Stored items

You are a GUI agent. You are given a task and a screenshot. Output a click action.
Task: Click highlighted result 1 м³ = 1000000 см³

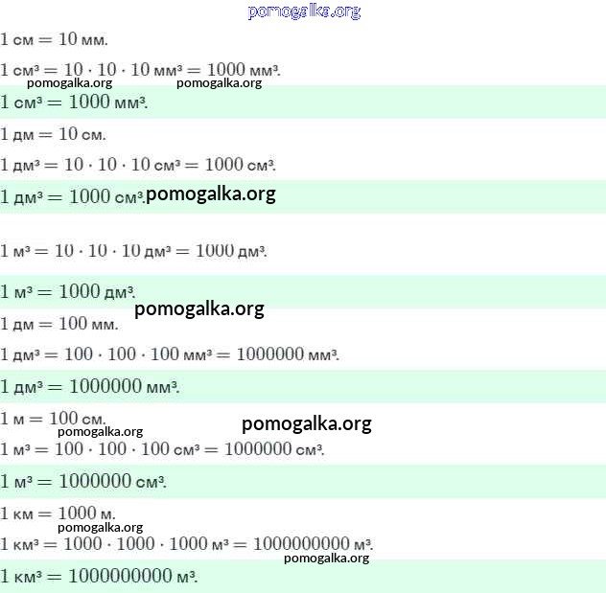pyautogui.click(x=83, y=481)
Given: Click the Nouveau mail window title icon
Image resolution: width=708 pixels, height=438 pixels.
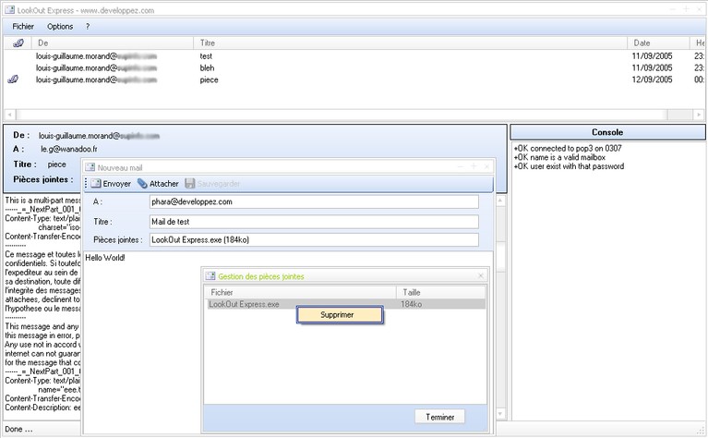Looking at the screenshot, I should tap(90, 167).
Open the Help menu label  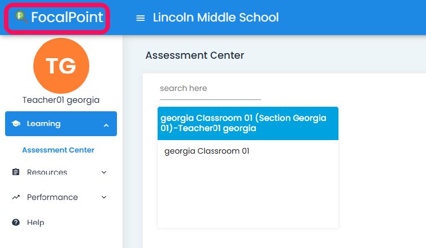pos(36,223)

WORK ITEM
Only the lines from the start of the records through the line containing "Given: Click the" should be repeated, word for word, with the pictures left out.

YOUR RESPONSE
You are a GUI agent. You are given a task and a screenshot. Output a click action.
Task: Click highlighted result 1 м³ = 1000000 см³

pyautogui.click(x=83, y=481)
Given: Click the Nouveau mail window title icon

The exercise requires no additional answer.